Yayoi Kusama's room installations are what you should walk through after exiting an ice skating rink when your body is warm with blood bumping from activity and your skin is cold from the raw winter air.

Stephen Mueller paintings belong in the waiting room at the eye doctor.

Mamma Andersson paintings would be at home at every slumber party I've ever had.

This work puts me in mind of…….”

Vuillard paintings put me in the mind of the way space feel when you hide under a table.

Josephine Halvorson paintings put me in the mind of watching an ant carry a leaf that is four times the size of his own body.

The main James Turrel work at the Guggenheim make me think of the title screen of Looney Tunes.

Mike Kelley sculptures put me in the mind of being in the ball pit at McDonald's.

Louise Bourgeois puts me in the mind of that feeling you get right after waking from a bad dream where the horror still feels near but you can just taste the relief of distance.

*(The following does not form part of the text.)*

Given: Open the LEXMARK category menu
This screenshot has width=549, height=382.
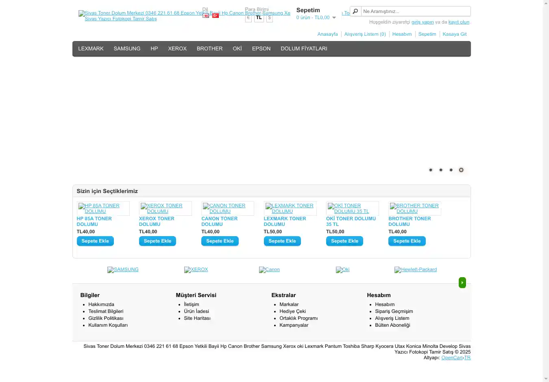Looking at the screenshot, I should point(91,49).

Dan Flavin puts me in the mind of being on a beach when the sun is directly overhead and I lie down and close my eyes but the sun burns through my lids creating that inescapable red glow.

Michael Borremons paintings put me in the mind of being in a foreign country where a beer is still a beer but all the signs are in another language.

Martha Colburn videos put me in the mind of being a child and looking through flip books.

Balthus paintings put me in the mind of waking up in a bedroom that isn't yours and forgetting, just for the brief moment when you are opening your eyes, where you are.


Sally Mann's photographs put me in the mind of being a child and realizing that one day your parents are going to die.